№12, 1975/Обзоры и рецензии

Последние работы Юлиуша Стажиньского

Juliusz Starzynski, Romantyzm i narodziny nowoczesnosci, Warszawa, 1972, 143 str.; Juliusz Starzynski, Polska droga do samodzielnosci w sztuce, Warszawa, 1973, 183 str.

Незадолго до смерти одного из крупнейших польских ученых нашего времени академика Юлиуша Стажиньского вышли из печати две его последние книги – «Романтизм и зарождение нового» и «Польский путь к самобытности в искусстве». Книги эти настолько тесно связаны между собою, что вряд ли можно говорить о них отдельно. Но кроме того, нельзя не заметить, что в них получает развитие длинная, давно начатая цепь исследований.

И прежде чем обратиться к этим двум книгам, следует сказать хоть несколько слов об основных концепциях Ю. Стажиньского, определивших его место в истории культуры. Одной из проблем, разрабатывавшихся ученым на протяжении многих лет, была проблема синтеза литературы и искусств – того, что Вагнер определил не поддающимся точному переводу словом «Gesammtkunstwerk». Контуры этой проблемы наметились уже в опубликованном в 1936 году и написанном Ю. Стажиньским совместно с Михалом Валицким очерке истории развития польского искусства.

К этому времени тридцатилетний исследователь уже стал благодаря своим работам об искусстве средневековья и эпохи барокко известным ученым. Это был разносторонне художественно одаренный человек. Он писал пьесы, некоторое время выступал на сцене «Редуты» Остэрвы, мастерски переводил стихи, преимущественно Микеланджело и Бодлера. Под его редакцией, с его комментариями выходили произведения Стендаля, Бодлера и неизменного любимца – Делакруа (включая дневники), о котором он написал вдохновенные страницы, принадлежащие к лучшему, что когда-либо было сказано об этом великом друге Шопена.

Изучив развитие польской и мировой художественной культуры на протяжении многих столетий, Ю. Стажиньский пришел к закономерному выводу, что вершинные достижения польской литературы и искусства связаны с романтизмом. Но он не ограничился творчеством Шопена, Мицкевича, Словацкого, Норвида, а воспользовался понятием «романтичность» в том смысле, в каком употреблял его Мицкевич, для разработки новой концепции, положенной им в основу обеих рецензируемых книг. По существу говоря, уже в более ранней книге Ю. Стажиньского «О романтическом синтезе искусств» 1 содержались его концепции, основанные на глубоком постижении комплексности развития художественной культуры и на отрицании примитивного, только хронологического понимания процесса эволюции стилей. Именно эти концепции легли в основу двух последних книг ученого.

--------------------------------------------------

*Задание 1*.
В каком году, согласно рецензии на последние книги Юлиуша Стажиньского, был опубликован очерк истории развития польского искусства, написанный им вместе с Михалом Валицким?
*Задание 2*.
Продолжите рецензию на две последние книги Юлиуша Стажиньского, начав сразу после ее последнего предложения.

Записи поиска слов и элементов
--------------------------------------------------

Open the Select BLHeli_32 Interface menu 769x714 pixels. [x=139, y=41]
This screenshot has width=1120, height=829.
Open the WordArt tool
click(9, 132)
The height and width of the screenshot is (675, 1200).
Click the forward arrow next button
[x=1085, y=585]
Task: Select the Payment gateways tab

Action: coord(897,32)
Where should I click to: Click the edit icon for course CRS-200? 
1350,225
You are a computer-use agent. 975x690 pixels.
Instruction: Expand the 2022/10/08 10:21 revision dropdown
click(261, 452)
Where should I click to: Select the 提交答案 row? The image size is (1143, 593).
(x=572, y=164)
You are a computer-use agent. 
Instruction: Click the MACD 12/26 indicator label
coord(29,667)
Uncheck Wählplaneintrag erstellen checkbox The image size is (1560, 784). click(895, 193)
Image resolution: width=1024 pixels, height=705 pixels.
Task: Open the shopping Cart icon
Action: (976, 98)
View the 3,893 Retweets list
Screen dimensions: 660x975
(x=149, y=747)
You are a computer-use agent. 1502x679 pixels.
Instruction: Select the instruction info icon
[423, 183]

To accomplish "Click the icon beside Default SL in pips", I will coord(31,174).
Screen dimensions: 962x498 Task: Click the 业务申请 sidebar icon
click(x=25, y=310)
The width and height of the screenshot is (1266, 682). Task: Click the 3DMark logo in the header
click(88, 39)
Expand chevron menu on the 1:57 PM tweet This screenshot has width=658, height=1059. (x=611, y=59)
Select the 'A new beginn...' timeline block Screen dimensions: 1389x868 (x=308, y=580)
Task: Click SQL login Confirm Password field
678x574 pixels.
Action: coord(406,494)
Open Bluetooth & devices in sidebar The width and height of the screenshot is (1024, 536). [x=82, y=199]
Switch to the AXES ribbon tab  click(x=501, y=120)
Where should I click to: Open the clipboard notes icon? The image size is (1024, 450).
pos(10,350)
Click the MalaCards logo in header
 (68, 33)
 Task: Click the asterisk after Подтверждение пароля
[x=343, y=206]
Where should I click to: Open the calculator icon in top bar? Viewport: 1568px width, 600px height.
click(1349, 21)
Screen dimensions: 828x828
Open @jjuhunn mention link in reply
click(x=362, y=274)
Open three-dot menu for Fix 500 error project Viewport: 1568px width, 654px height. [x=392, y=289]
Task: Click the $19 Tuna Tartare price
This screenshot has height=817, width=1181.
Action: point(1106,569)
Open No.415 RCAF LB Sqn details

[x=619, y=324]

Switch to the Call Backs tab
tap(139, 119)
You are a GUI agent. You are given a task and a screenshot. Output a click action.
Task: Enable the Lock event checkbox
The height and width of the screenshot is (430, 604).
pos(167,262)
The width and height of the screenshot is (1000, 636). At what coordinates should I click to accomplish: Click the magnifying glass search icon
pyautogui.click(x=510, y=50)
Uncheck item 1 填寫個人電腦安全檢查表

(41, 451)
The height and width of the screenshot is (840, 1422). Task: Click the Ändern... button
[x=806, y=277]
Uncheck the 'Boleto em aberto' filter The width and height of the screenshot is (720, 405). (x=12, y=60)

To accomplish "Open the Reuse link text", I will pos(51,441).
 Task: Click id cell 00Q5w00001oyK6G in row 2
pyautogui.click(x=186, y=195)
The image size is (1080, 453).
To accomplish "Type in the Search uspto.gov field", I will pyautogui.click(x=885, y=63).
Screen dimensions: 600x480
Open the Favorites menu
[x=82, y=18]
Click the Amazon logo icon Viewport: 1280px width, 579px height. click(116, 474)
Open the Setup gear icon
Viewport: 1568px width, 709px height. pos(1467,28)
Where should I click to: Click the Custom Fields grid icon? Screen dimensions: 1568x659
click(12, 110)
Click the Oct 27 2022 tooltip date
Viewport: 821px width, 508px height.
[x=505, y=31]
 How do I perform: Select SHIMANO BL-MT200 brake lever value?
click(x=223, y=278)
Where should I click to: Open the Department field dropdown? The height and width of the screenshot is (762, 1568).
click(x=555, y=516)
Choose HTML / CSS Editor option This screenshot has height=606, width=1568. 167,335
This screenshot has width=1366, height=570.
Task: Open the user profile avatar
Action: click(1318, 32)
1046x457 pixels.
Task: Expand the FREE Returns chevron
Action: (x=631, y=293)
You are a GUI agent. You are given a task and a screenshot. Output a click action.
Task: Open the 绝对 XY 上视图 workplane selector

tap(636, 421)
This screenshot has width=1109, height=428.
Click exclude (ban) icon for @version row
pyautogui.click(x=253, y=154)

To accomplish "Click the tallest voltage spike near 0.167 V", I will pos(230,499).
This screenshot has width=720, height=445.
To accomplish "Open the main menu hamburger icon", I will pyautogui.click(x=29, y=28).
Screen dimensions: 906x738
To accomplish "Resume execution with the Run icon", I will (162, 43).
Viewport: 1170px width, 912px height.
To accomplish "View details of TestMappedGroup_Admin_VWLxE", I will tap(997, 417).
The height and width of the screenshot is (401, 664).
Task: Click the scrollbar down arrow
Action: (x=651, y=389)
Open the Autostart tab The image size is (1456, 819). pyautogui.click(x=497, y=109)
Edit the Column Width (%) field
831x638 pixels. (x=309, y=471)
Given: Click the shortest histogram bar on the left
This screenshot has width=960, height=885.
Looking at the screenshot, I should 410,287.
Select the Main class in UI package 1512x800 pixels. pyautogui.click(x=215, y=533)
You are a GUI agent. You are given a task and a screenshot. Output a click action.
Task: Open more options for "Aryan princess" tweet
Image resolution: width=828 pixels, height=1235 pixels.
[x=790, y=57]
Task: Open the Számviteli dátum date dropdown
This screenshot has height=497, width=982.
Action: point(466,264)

--------------------------------------------------

*Ответ к упражнению 1*.
В 1936 году.

*Ответ к упражнению 2*.
Обе они явились результатом многолетнего труда и долгих раздумий. Книга «Романтизм и зарождение нового» писалась с июня 1965 года до марта 1970. В 1964 – 1965 годах Ю. Стажиньский прочел в Сорбонне цикл лекций, основные положения которых вошли в эту книгу. В начале следующего учебного года он сделал в Женеве доклад на съезде международного Общества друзей Стендаля «Делакруа, читатель Стендаля», а в 1966 – выпустил на французском языке антологию «Стендаль. О романтизме в искусстве».

«Генеральной репетицией» книги, вышедшей в 1972 году, по выражению самого Ю. Стажиньского, были его десять докладов, – по решению Польской Академии наук они были включены в 1969 – 1970 годах в цикл чтений «Достижения польской науки», приуроченных к 25-летию Народной Польши.

В предисловии к книге было четко сформулировано положение, отстаиваемое в ней, – о взаимопроникновении и синтезе «различных областей искусства, в частности поэзии, живописи и музыки». Чтение книги, однако, убеждает в том, что в ней на огромном фактическом материале показана не только сущность этого взаимопроникновения, но и его обусловленность эволюцией общественного сознания, то есть социально-эстетической основой художественного творчества.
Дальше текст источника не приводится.